Woodson Wanderings

Stepping Into the Light: Women Artists and Creative Kinships

By lywam | March 04th, 2026

Amalia Wojciechowski, assistant director and collections curator

March, as Women’s History Month, invites us to reconsider the stories we have inherited and to ask who, historically, has been framed in the foreground and who has been cast in shadow. For many women artists of the nineteenth and early twentieth centuries, artistic training began within male-dominated circles: a studio, a lecture hall, a family workshop. What is remarkable is not that these women learned from men—it is how decisively they stepped beyond them. Through mentorship, sibling partnership, and family tradition, artists like Fidelia Bridges, Elisabeth Rungius Fulda, and Maud Earl, each represented in the Woodson Art Museum’s collection, transformed proximity to male counterparts into independent achievements and creative identities. 

 

In 1860, encouraged by sculptor Anne Whitney, Fidelia Bridges attended lectures by artist William Trost Richards at the Pennsylvania Academy of the Fine Arts.

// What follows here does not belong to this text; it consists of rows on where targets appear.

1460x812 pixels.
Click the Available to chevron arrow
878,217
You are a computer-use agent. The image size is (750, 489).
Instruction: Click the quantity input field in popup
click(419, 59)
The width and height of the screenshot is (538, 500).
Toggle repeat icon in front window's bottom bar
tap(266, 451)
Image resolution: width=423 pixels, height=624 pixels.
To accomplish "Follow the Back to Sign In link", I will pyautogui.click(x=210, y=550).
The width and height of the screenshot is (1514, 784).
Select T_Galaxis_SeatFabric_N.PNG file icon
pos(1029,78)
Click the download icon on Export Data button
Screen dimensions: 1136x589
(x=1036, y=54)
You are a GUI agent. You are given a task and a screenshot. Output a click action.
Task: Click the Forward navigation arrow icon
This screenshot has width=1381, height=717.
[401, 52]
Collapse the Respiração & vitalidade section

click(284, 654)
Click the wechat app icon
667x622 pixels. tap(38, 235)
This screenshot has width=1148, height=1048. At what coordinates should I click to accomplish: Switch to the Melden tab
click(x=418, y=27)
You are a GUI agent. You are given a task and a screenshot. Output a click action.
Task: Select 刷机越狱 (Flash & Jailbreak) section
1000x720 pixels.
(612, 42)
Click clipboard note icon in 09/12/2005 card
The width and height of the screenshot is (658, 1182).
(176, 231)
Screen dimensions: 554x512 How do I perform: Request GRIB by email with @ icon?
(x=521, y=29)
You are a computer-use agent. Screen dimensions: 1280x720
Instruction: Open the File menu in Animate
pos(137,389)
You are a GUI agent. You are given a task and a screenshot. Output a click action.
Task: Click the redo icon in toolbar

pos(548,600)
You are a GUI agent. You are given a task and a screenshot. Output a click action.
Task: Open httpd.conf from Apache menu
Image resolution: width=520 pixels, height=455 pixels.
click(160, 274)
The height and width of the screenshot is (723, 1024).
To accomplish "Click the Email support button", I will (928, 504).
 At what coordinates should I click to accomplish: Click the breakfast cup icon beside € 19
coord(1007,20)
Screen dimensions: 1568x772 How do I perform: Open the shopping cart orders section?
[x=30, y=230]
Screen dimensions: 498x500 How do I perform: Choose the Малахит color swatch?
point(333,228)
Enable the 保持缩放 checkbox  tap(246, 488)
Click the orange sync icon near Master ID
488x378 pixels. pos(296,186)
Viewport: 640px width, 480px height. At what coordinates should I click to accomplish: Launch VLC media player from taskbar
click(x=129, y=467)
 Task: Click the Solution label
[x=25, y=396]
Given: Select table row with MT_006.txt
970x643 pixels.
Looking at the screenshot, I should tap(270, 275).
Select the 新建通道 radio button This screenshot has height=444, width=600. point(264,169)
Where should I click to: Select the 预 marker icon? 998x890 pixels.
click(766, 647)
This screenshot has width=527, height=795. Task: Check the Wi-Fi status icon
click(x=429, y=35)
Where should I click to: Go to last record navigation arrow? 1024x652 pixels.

Richards, a leading voice in the Pre-Raphaelite movement in America, emphasized close observation and painstaking detail—principles that would profoundly shape Bridges’ art. Bridges formed a personal friendship with Richards and accompanied his family on painting excursions. He also supported her career materially, introducing her to patrons and helping secure sales. Yet Bridges did not remain merely a student in his orbit. She absorbed the Pre-Raphaelite devotion to nature and made it wholly her own. Her studies of birds, butterflies, and blossoms were neither imitations nor adjuncts to Richards’ practice. They were distinct, intimate, and unmistakably hers. By 1873, Bridges was elected an associate of the National Academy of Design, only the second living woman to achieve that distinction. Critics compared her work favorably to Winslow Homer; Henry James described her paintings as “infinitely finer and more intellectual.” 

 

Fidelia Bridges, Goldfinch and Thistle, ca. 1865, oil on canvas, Museum purchase with funds provided by the John and Alice Forester Charitable Trust

 

Elisabeth Rungius Fulda’s artistic path began in Berlin, encouraged by her elder brother Carl Rungius, who would go on to become a celebrated wildlife painter. In a period when formal academic access for women was limited, Elisabeth trained privately with Carl and his associates, like Richard Friese and August Gaul. Her brother’s advice— “never praise your own work”—remained with her for life, shaping her discipline and her humility. Elisabeth’s story is not a footnote to her brother’s. After emigrating to the United States and studying at Cooper Union and later the Art Students League, she built a career that bridged art and science in pioneering ways. At the American Museum of Natural History, she worked as both artist and photographer. Beyond the museum, Fulda exhibited widely, collaborated with national institutions, and became the Society for Animal Artists’ first president in 1960.  

 

Elisabeth Fulda, Five Pelicans, 1925, oil on canvas, Museum purchase with Tribute Funds

 

Born into a family of animal painters in Victorian England, Maud Earl was trained first by her father, George Earl, a noted sporting artist and avid member of The Kennel Club. Under his guidance, she studied anatomy rigorously, sketching the skeletons of dogs, horses, and humans to hone her understanding of structure and movement. She later credited this instruction as foundational, setting her apart from other animal painters. Like Bridges and Fulda, Earl did not remain a daughter in her father’s studio. She formalized her training at the Royal Female School of Art and went on to exhibit at the Royal Academy, the Royal Society of British Artists, and the Paris Salon. In 1897, she mounted an ambitious exhibition of forty-eight different dog breeds—a tour de force that demonstrated not just technical command but also encyclopedic knowledge of her subject. At a time when women were rarely expected to earn a living as painters, Earl cultivated an elite clientele that included Queen Victoria and Queen Alexandra. Her images circulated internationally through engravings and books. After World War I, she emigrated to New York, where she continued her career and achieved international recognition.  

 

Maud Earl, Pintails, ca. 1933, watercolor and gouache, Museum purchase with funds provided by the Nancy Woodson Spire Foundation

 

What distinguishes Bridges, Fulda, and Earl is not their proximity to male artists—it is their refusal to remain defined by it.